There's an interesting article in the NYT today about the emerging discipline of "digital humanities": extracting digital data from historical archives to answer questions from the Arts and Humanities. From the article:
Members of a new generation of digitally savvy humanists argue it is time to stop looking for inspiration in the next political or philosophical “ism” and start exploring how technology is changing our understanding of the liberal arts. This latest frontier is about method, they say, using powerful technologies and vast stores of digitized materials that previous humanities scholars did not have.
These researchers are digitally mapping Civil War battlefields to understand what role topography played in victory, using databases of thousands of jam sessions to track how musical collaborations influenced jazz, and searching through large numbers of scientific texts and textbooks to track where concepts first appeared and how they spread.

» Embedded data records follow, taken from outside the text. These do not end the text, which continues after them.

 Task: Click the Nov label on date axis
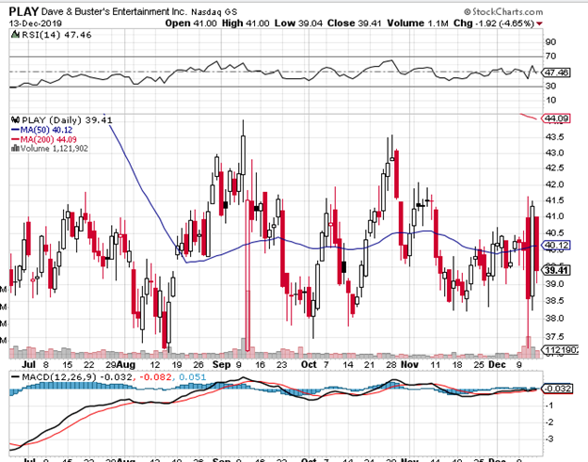pyautogui.click(x=408, y=361)
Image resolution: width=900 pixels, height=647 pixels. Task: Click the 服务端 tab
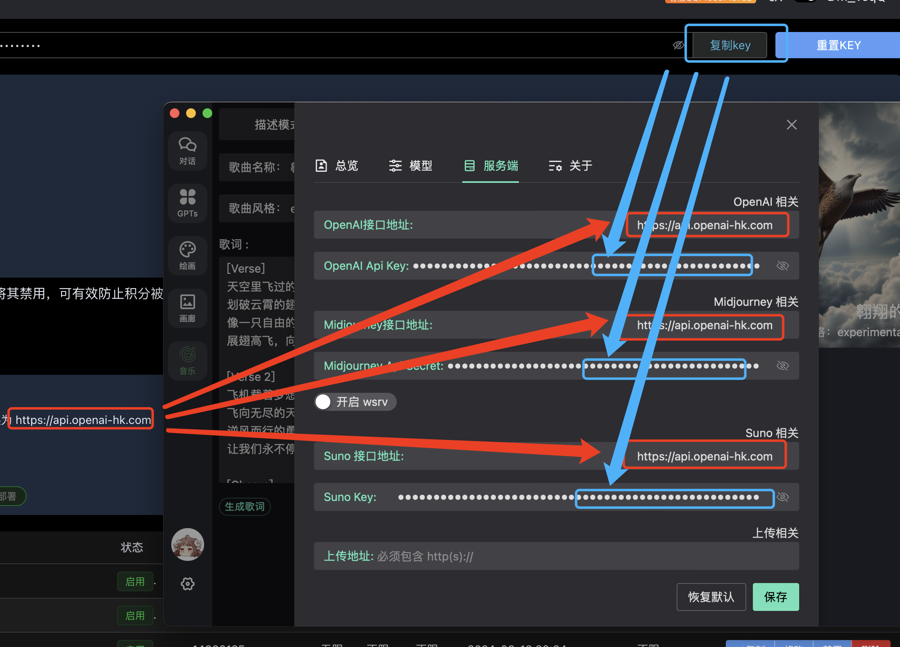(493, 166)
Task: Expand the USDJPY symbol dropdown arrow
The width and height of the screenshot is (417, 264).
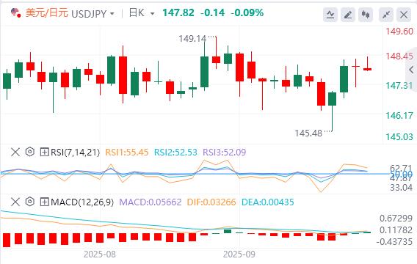Action: tap(112, 13)
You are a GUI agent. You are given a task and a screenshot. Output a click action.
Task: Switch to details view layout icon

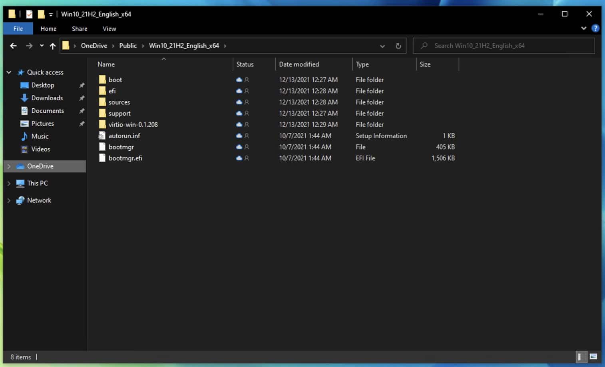tap(581, 356)
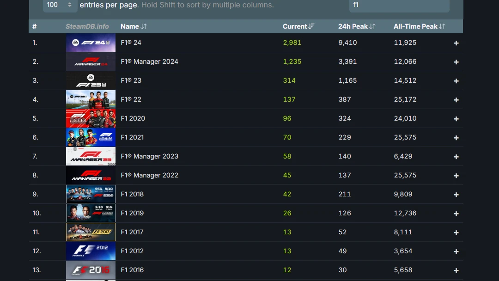Click the plus icon for F1® Manager 2024
This screenshot has width=499, height=281.
(456, 61)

Unsurprisingly, this has kicked off a debate over the role of quantification and analysis in the liberal arts, vesus the more traditional approach of individual interpretations of documents and artifacts. While many in the old-school view such quantitative analysis as "whimsical", there are some great discoveries to be made through data science. Read the full article for some great examples.
New York Times: Digital Keys for Unlocking the Humanities’ Riches
I didn't know that the digital humanities field was as new as it sounds here. Booklamp.org's been around for 7 years now. I began working as an analyst for Booklamp for over 2 years now and it is astonishing the sorts of information that can be derived from simple text.
About the debate over individual and quantitative analysis - they're complementary, period. It depends on your question. I will say that the sort of information we (mass-)produce on a daily basis, at Booklamp, is nothing close to possible using only the human mind. There's a lot to be learned, and (apparently) the push is just getting started.
PS The technology that can be experience at Booklamp.org for public (pre-beta) consumption is about 2.5 years old now - FYI. We've kept everything to ourselves since then, but it'll make it to the public in time, and you'll never read a bad book again.
Posted by: Dan Bowen | November 16, 2010 at 19:18
I thought I'd add a rough-n-tumble bit of R code to this Humanities blog post:
text1 <- c('a', 'b', 'c', 'd', 2)
text2 <- c('1', 'b', 'e', 2, 'a', 'f')
length1 <- length( text1 ) ## 5
length2 <- length( text2 ) ## 6
overlap <- length( text1[ text1 %in% text2 ] ) ## 3
overlap_percentage <- ( 2 * overlap ) / ( length1 + length2 )
## overlap_percentage = 55%
... rough-n-tumble fer sure; but fun nonetheless.
Posted by: Dan Bowen | November 23, 2010 at 15:13